载脂蛋白BmRNA编辑酶催化多肽样蛋白3G（apolipoprotein B mRNA—editing enzyme catalytic polypeptide 3 protein G，APOBEC3G）属于固有免疫家族成员，具有胞嘧啶脱氨酶活性，在HIV-1复制过程中通过与HIV-1的Gag蛋白相互作用，选择性包装进入病毒毒粒。在HIV-1的逆转录过程中，APOBEC3G通过催化病毒负链cDNA中的dc脱氨为dU，在病毒基因组中引入广泛的超突变，从而发挥抗病毒作用。除了胞嘧啶脱氨机制外，APOBEC3G还能通过某些非脱氨机制抑制HIV-1的活性，但具体机制尚需深入研究。HIV-1编码的Vif蛋白可以通过泛素-蛋白酶体的降解途径来拮抗APOBEC3G的抗病毒活性。
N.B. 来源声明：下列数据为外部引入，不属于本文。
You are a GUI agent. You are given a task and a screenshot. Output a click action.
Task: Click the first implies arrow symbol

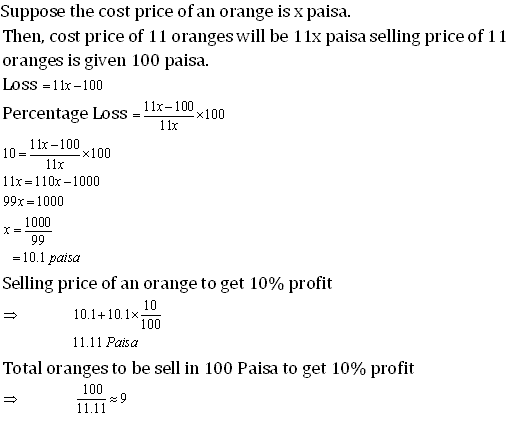coord(10,315)
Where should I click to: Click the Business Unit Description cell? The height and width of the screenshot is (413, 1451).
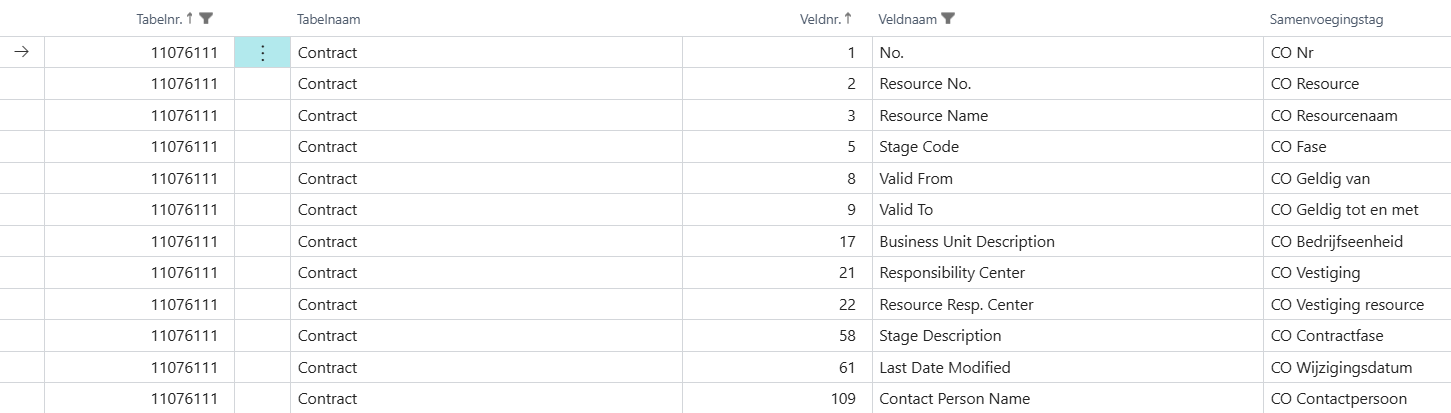point(967,242)
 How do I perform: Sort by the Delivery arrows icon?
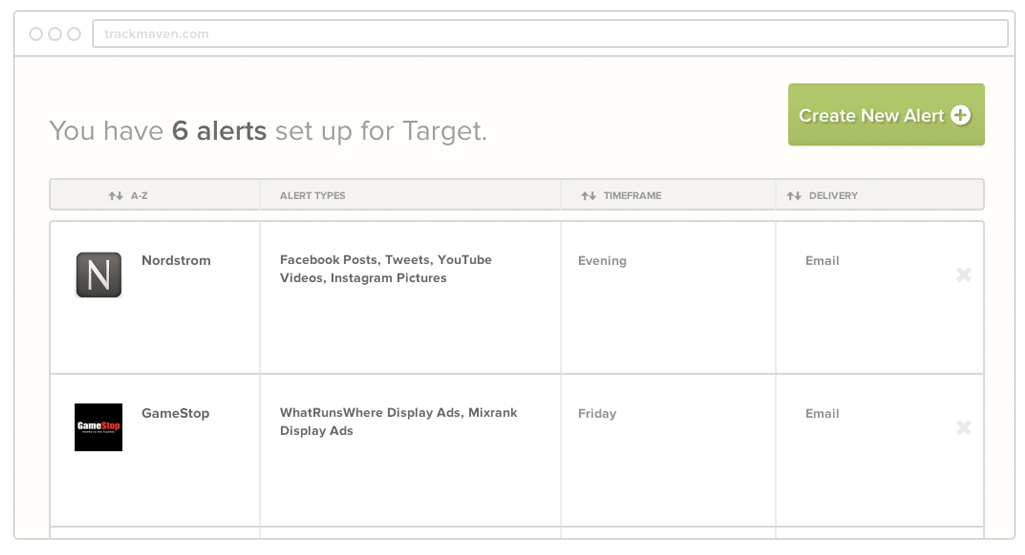pyautogui.click(x=794, y=195)
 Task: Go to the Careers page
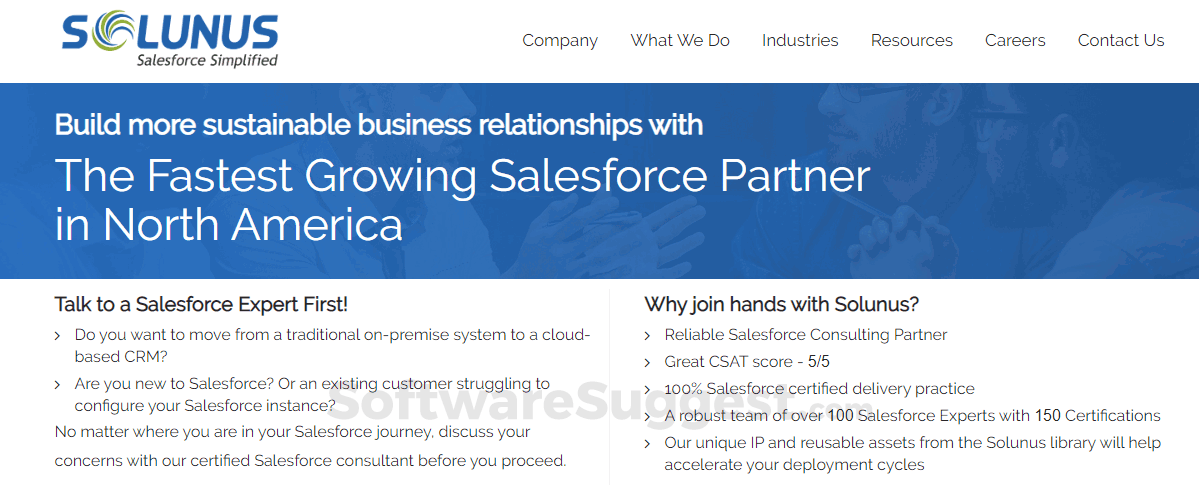tap(1015, 41)
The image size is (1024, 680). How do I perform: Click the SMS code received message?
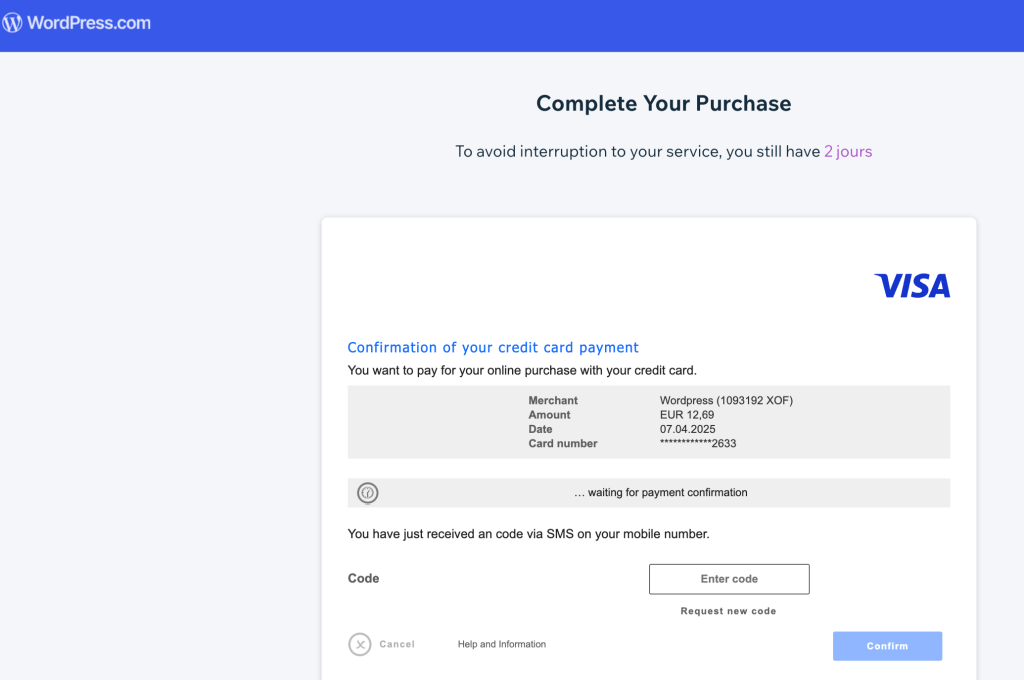(528, 534)
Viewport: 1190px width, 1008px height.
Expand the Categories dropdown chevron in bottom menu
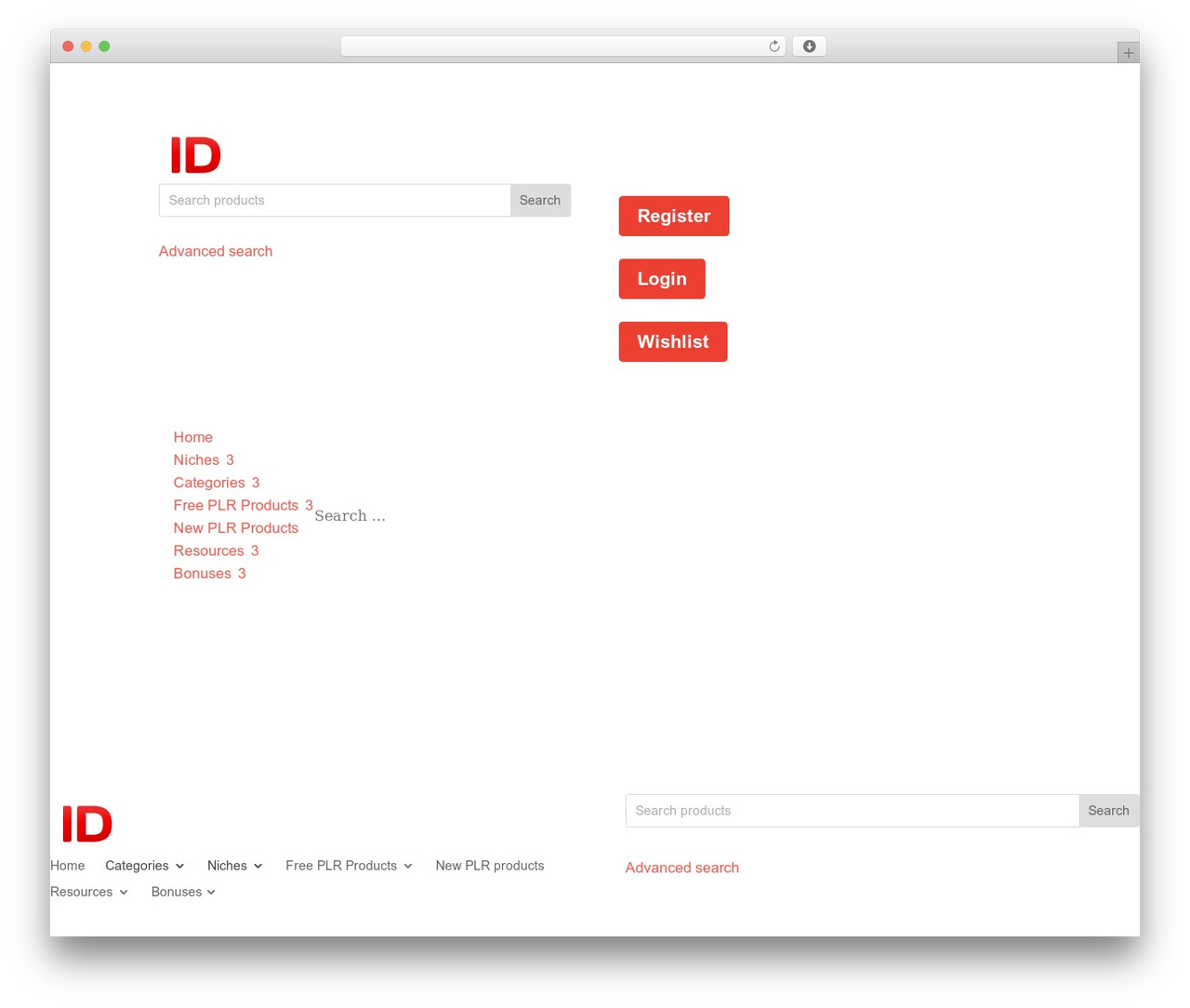[180, 867]
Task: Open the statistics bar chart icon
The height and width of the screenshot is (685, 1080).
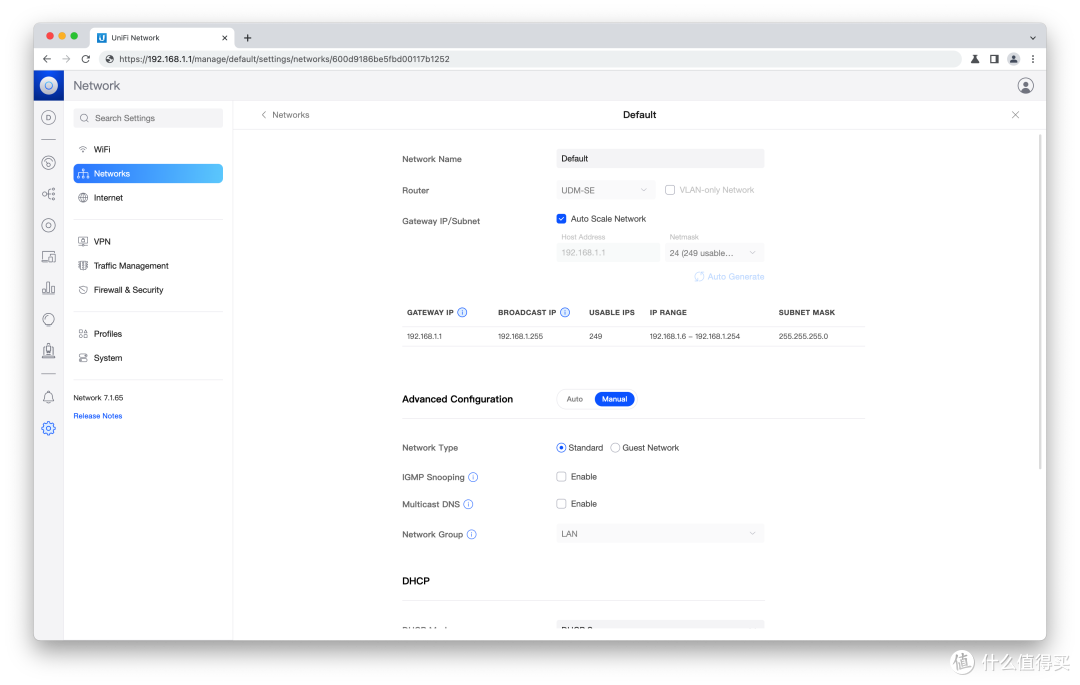Action: 48,288
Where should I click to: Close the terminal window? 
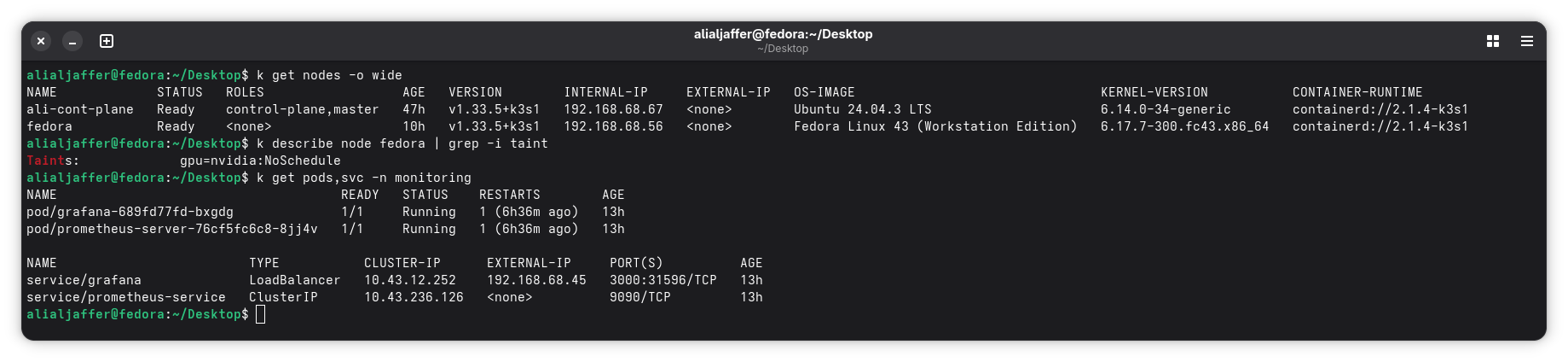click(x=41, y=41)
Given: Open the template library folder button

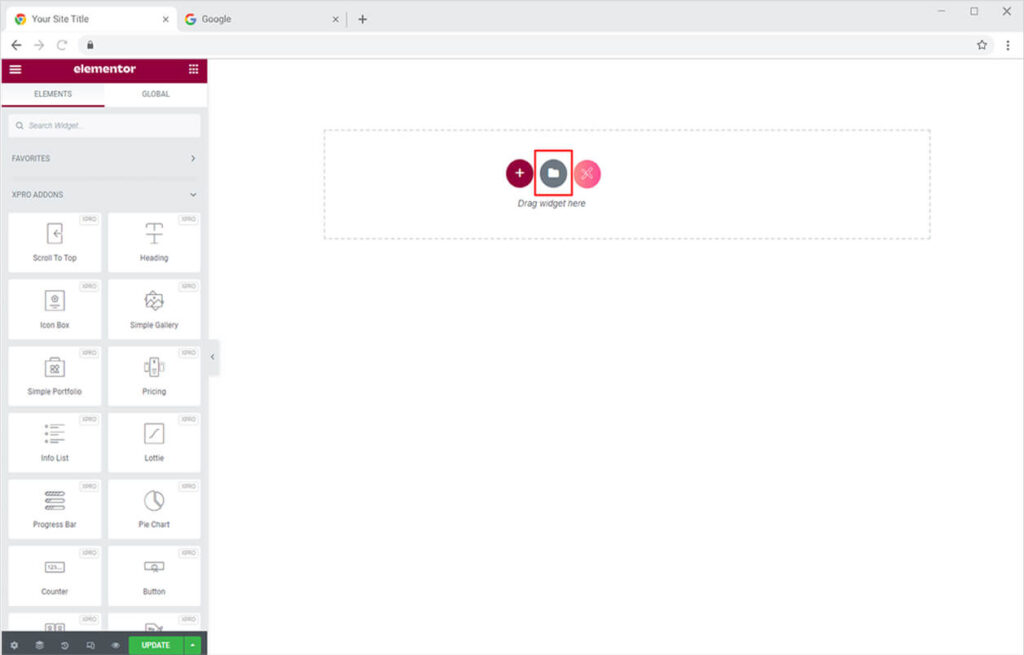Looking at the screenshot, I should coord(553,173).
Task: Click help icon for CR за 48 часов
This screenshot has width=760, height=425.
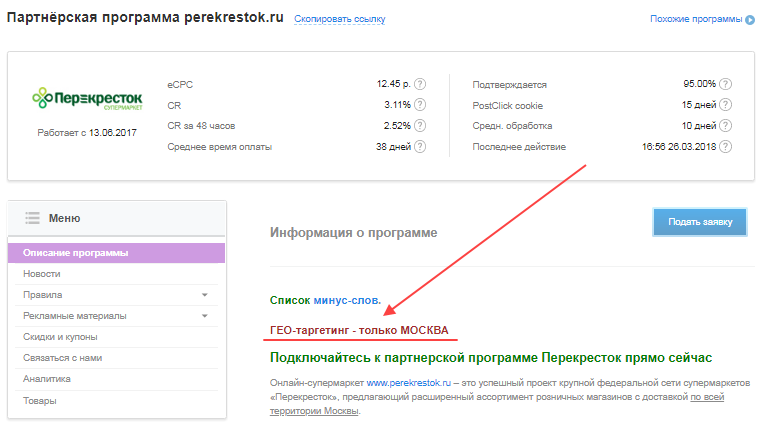Action: click(x=420, y=126)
APOBEC3G具有广谱的抗病毒活性，可显著抑制多种逆转录病毒，逆转录转座子和乙型肝炎病毒（HBV）等的活性。上调APOBEC3G的表达水平或抑制Vif对APOBEC3G的拮抗可能成为治疗HIV-1感染的新的有效方法。

英文摘要：

Apolipoprotein B mRNA-editing enzyme catalytic polypeptide 3 protein G （APOBEC3 G） is part of the innate immune system of host cells and has cytidine deaminase activity. It specifically incorporates into the virion during HIV-1 replication. The incorporation of APOBEC3G needs its interaction with HIV-1 Gag. In the HIV-1 reverse transcription process, APOBEC3G deaminates dC to dU in the first minus strand cDNA, and then induces extensive hypermutation in the viral genome. Besides deamination, APOBEC3G also inhibits HIV-1 by some kinds of non-deamination mechanisms which need to be further elucidated. HIV-1 Vif counteracts the activity of APOBEC3G by an ubiquitin-proteasome-mediated degradation of APOBEC3G. As a broad spectrum inhibitor of viruses, APOBEC3G also inhibits various retroviruses, retrotransposons and other viruses like HBV. Upregulating the expression of APOBEC3G or blocking the Vif-mediated degradation of APOBEC3G might be novel strategies to treat HIV-1 infection in the future.